And that's where we started with styles.
Two things.
One is, I don't want these designers.
This is an amazing design team.
We have a, you can't really see everyone.
And we're doing this as a passion project, and
so we want to continue to explore and press ourselves as designers, so that's one reason,
selfishly.
Why?
Just innovate new styles.
Yeah, just to have fun, make this fun.
Also I think it's going to be boring to watch the same style over and over and over, but
we're also discovering which styles are best for different books. So there's some
exploration there. So at the beginning of last year we wanted to experiment with more of
what would be like a power lecture type of video. And that's what the poster read scriptures
series has come about. So we chose one style. Let's do every book of the Bible,
literary design, just get into the details. And so we just we love that and gain traction with it.
So we're doing it. It's going to be done by the end of this year.
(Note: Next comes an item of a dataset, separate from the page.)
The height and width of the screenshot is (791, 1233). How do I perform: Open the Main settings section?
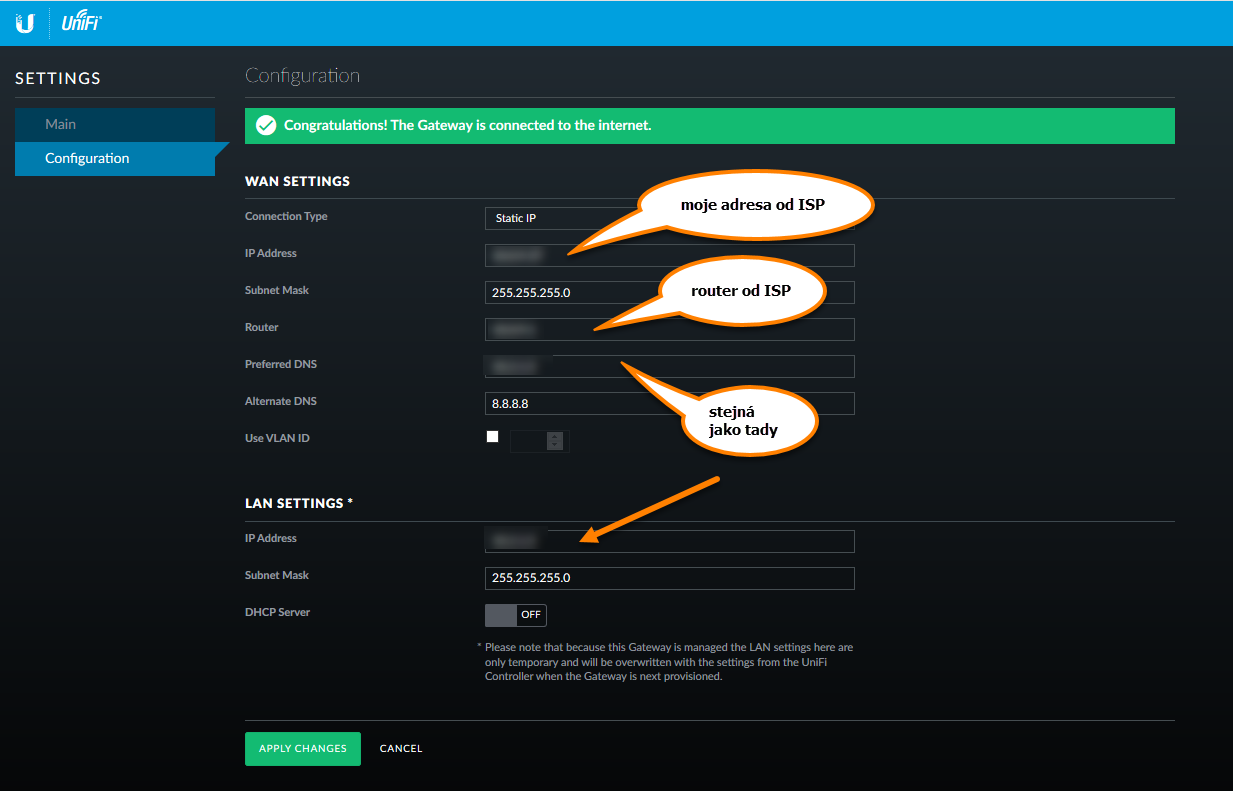click(x=115, y=125)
But for the more animated color
style videos, we want to allow the artist to just,
the sky is the limit, you know, to keep exploring new techniques and styles.
So that's kind of why we do it.
And underneath that, I think, is a passion, particularly of John's,
though mine too, that we just think art produced by followers of Jesus
shouldn't be crappy.
It shouldn't be crappy.
It shouldn't be bad, and it often is, there's just no reason for that at all.
We want it to be beautiful.
We want the videos to be pushing the envelope and pressing a leading edge of design art design.
That's another reason why.
You and Melonsky love the variety of styles.
It shows how much we're like our creator.
So that's kind of what you're saying.
Yeah, great.
Agreed.
Yeah, like we were Christians, we're created by God,
and he's creative.
Let's use our creativity.
That's right.
Yeah, we'll never come up with anything
matching like how awesome the Hubble space.
That's true.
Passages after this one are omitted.